Nonostante il calo dell'attenzione mediatica, la situazione dei profughi accampati sul confine tra la Serbia e l'Ungheria è ancora molto difficile. In questo mese una delegazione della Comunità di Sant'Egidio di Budapest, Pécs e Monor è tornata a visitare i profughi accampati a ridosso di quel muro che separa la Serbia dall'Ungheria: ancora oggi teatro di tragedie umane, con gente in fuga che cerca un futuro di pace.
Nonostante la chiusura da parte del governo ungherese nei confronti dei migranti, la raccolta di generi alimentari e vestiti avviata dalla Comunità di Sant'Egidio in Ungheria ha incontrato la generosità di tantissimi ungheresi, che hanno scelto di aiutare i profughi.
La prima tappa è stata Röszke, sul lato ungherese, dove sono accampati rifugiati provenienti dall’Afganistan e dall’Iraq. Uno di loro ha descritto la precaria situazione igienica del campo, con pochi accessi all'acqua e nemmeno un bagno. Un altro ha raccontato preoccupato che non riesce a raggiungere la moglie incinta in Austria. Tra loro anche una bambina di 10 anni, che mostra un foglio su cui ha scritto in inglese: "Io voglio bene alll’Ungheria, ma l’Ungheria non vuole bene a me". E' stata una giornata speciale per i bambini del campo, felici di giocare e parlare con i loro nuovi amici ungheresi: una grande voglia di raccontare la propria vita, parlare della prorpia famiglia, dei fratelli e delle sorelle, dei giochi e del cibo preferito, dei sogni ancora da realizzare.

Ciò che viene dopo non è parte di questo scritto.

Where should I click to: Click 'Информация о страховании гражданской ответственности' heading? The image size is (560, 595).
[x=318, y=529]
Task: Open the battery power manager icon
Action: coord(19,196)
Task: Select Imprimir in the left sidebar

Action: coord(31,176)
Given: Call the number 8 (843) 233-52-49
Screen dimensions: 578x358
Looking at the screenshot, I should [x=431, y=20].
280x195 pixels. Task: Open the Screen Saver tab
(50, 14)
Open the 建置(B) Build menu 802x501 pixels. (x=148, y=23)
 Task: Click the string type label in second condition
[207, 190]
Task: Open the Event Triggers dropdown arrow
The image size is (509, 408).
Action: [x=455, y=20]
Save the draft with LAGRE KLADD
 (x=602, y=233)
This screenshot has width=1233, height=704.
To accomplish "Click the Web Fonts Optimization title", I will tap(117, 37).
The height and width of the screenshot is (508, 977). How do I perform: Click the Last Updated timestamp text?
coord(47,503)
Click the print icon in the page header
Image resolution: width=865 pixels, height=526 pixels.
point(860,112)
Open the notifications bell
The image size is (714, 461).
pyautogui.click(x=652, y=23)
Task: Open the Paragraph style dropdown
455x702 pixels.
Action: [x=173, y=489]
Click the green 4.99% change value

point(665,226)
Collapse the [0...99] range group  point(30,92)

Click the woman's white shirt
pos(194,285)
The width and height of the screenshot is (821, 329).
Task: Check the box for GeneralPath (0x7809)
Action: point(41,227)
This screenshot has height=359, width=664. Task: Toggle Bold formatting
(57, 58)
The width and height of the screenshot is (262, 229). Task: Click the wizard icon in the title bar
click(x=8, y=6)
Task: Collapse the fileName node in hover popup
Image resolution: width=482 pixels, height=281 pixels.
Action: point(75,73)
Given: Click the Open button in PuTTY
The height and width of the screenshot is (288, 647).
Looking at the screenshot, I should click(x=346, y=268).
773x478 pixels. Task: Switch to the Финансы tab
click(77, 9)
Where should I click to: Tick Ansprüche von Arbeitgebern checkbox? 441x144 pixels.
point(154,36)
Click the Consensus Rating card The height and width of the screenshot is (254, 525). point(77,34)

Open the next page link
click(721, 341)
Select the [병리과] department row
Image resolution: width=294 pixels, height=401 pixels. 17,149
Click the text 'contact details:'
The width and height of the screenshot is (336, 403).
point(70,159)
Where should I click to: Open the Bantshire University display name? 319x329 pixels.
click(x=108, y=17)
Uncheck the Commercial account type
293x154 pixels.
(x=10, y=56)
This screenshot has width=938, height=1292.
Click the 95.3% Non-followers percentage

Dopo Röszke è stata la volta di Tompa, un'altro centro lungo il confine serbo-ungherese, dove famiglie di rifugiati iracheni e siriani trascorrono le giornate aspettando di poter oltrepassare la zona di transito. Ognuna di loro è testimone di storie dolorose, di guerra e di morte. Una donna siriana, mostra commossa la foto della sua casa di Aleppo, ormai distrutta dalle bombe. Ora vive sotto una tenda piantata in una specie di terra di nessuno, aspettando che arrivi il giorno in cui tornerà a vivere in una vera casa con i suoi bambini.